*ACTIVITY:* Your answer is a copy of every line in the records where "computer" appears.

*GIVEN INFORMATION:*
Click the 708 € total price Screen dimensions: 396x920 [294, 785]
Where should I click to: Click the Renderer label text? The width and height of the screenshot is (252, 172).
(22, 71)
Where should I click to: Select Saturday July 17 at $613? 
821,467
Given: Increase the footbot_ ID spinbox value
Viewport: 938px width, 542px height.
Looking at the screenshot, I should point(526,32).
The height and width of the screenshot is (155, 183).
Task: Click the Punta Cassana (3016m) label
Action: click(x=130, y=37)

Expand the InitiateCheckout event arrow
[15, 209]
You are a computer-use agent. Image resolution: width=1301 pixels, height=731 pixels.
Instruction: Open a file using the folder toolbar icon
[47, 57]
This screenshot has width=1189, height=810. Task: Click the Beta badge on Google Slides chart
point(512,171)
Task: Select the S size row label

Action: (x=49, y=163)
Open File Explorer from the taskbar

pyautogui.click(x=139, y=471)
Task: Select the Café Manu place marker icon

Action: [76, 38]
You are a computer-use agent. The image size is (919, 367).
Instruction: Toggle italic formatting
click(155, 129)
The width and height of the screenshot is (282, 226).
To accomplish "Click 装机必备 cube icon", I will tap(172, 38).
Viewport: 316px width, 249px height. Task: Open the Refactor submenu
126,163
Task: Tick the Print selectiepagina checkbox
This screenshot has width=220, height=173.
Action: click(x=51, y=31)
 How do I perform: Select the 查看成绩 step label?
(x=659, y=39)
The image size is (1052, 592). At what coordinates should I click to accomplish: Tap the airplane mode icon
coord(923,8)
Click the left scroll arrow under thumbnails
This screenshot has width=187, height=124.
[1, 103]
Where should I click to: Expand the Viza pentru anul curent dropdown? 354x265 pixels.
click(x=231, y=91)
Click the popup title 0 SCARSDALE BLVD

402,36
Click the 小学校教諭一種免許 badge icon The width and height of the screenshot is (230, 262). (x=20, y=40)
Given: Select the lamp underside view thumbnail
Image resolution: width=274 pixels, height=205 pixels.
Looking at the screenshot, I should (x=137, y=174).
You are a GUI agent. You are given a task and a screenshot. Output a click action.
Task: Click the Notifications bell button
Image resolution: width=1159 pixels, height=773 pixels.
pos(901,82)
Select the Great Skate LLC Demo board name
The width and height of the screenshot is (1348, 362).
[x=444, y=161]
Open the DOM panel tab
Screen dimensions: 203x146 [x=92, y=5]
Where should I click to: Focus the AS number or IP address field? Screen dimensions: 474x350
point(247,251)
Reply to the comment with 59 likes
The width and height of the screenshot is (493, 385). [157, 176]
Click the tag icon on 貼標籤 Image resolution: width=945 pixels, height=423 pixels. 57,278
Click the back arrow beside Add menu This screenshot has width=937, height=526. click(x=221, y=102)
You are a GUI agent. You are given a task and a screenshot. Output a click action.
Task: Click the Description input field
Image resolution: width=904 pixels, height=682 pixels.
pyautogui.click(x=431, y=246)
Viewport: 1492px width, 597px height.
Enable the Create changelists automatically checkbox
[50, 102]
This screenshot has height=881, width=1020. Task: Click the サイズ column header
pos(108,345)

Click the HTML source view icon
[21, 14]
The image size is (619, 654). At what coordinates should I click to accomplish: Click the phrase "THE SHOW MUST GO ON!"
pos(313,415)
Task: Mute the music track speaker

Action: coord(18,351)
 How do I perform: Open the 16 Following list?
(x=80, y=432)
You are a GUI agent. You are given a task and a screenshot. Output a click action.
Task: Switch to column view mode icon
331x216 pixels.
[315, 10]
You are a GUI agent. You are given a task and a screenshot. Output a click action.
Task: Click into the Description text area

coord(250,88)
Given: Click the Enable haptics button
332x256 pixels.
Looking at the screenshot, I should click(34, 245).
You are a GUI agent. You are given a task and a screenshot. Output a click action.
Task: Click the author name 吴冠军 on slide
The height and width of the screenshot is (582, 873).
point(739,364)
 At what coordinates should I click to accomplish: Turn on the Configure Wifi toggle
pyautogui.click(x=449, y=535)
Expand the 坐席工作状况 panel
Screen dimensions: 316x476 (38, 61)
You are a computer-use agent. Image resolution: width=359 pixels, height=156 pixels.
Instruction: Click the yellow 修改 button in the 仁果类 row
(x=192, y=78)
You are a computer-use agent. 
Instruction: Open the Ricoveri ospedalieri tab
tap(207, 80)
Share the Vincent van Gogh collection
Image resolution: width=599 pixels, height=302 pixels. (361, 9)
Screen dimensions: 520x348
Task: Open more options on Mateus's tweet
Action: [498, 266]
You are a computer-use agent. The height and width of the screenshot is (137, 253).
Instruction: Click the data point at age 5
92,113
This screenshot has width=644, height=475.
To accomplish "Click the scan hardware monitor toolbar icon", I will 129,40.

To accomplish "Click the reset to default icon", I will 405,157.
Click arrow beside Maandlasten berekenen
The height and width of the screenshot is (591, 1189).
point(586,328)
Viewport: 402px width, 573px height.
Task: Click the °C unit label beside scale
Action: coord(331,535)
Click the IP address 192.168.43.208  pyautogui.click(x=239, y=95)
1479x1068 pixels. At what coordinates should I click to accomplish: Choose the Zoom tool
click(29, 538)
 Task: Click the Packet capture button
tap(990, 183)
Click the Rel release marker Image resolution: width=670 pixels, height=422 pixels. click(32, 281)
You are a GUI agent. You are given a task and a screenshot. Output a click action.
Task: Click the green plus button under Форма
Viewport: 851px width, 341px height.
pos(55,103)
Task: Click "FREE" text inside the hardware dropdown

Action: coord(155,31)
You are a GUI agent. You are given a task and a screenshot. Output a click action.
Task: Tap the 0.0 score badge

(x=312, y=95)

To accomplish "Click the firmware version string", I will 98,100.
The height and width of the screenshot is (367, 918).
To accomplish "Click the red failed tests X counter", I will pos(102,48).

*FINISHED EXERCISE:*
You are a computer-use agent. Image resolution: width=1301 pixels, height=731 pixels.
You are a computer-use agent. The image size is (919, 367).
You are a computer-use agent. Image resolution: width=359 pixels, height=156 pixels.
You are a computer-use agent. 
You are a computer-use agent. The height and width of the screenshot is (137, 253).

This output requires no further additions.